I've been engaged in a spirited debate this morning with my news co-anchor Susan Leigh Taylor about steroids in sports. She's like a lot of people: can't understand why an athlete would take something that might be harmful, and can't see how they justify breaking the rules.
This, of course, after listening to Alex Rodriguez (you can listen here) explain his use of steroids between 2001 and 2003. In particular, Susan mocks A-Rod for one answer, where he had no good explanation for why--if he thought what he was doing was benign--he was so secretive about it.
Here's what I argue, without attempting to justify the use of banned substances: an athlete will do whatever it takes to win. Whatever.

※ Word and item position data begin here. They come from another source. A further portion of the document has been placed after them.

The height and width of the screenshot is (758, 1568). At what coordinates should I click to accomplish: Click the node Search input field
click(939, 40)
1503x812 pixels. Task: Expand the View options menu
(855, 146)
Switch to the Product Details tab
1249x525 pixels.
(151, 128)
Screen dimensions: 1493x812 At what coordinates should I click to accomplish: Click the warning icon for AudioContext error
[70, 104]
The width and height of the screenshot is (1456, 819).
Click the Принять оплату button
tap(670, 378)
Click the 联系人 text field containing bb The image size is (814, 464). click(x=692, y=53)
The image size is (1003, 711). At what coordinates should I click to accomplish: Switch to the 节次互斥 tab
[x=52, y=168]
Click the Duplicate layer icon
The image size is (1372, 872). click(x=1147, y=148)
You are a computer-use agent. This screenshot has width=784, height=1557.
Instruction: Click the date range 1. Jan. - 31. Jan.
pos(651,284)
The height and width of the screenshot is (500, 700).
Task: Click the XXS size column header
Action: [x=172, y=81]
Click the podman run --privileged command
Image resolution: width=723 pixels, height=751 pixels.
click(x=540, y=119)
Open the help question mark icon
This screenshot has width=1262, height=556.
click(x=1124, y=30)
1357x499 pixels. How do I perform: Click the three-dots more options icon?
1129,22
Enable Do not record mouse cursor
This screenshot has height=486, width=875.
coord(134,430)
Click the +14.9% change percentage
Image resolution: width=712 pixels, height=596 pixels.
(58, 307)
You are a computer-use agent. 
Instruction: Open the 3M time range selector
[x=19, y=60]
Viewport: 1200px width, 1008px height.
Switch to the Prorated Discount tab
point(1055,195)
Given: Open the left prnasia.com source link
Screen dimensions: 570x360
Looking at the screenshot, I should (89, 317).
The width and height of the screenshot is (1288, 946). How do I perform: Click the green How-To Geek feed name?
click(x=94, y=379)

Seriously. Why is it that we honor a guy for playing with a broken bone (how good for you can that be?), while discounting the "will to win" as a motive in taking steroids?
Susan's comeback: "But it's against the rules!"
My retort: "Sure it is. And so are a zillion other things athletes do in the ordinary course of sports. In any refereed sport, we let the players push against the rules until they're caught. A basketball players knows the rules forbid shoving an opponent, but he'll do it until the ref blows the whistle."
I argue that using steroids is logical. If you're trying to be the best--and remember, there's only one "best"--of course you'd examine every avenue. And if you thought that many, if not most, of your competitors were also cheating, you'd sure be likely to ignore that moral high ground in favor of results.
We interviewed a fellow a while back who sought to understand the mindset of European cyclists who doped. What he found makes perfect sense: they were young people who'd had to singlemindedly pursue their sport for so long that they saw no other options. It was win or perish. Ergo, performance-enhancing drugs were a sort of lifeline. Replace "European cyclist" with "American baseball player" and maybe you'll see the why of doping.
Or maybe you won't. Then you'll be like my friend Susan, constantly dismayed at what she sees as the stupidity and weakness of these guys.
She might be right. But I've always thought you can't hope to change human behavior without understanding why people do what they do.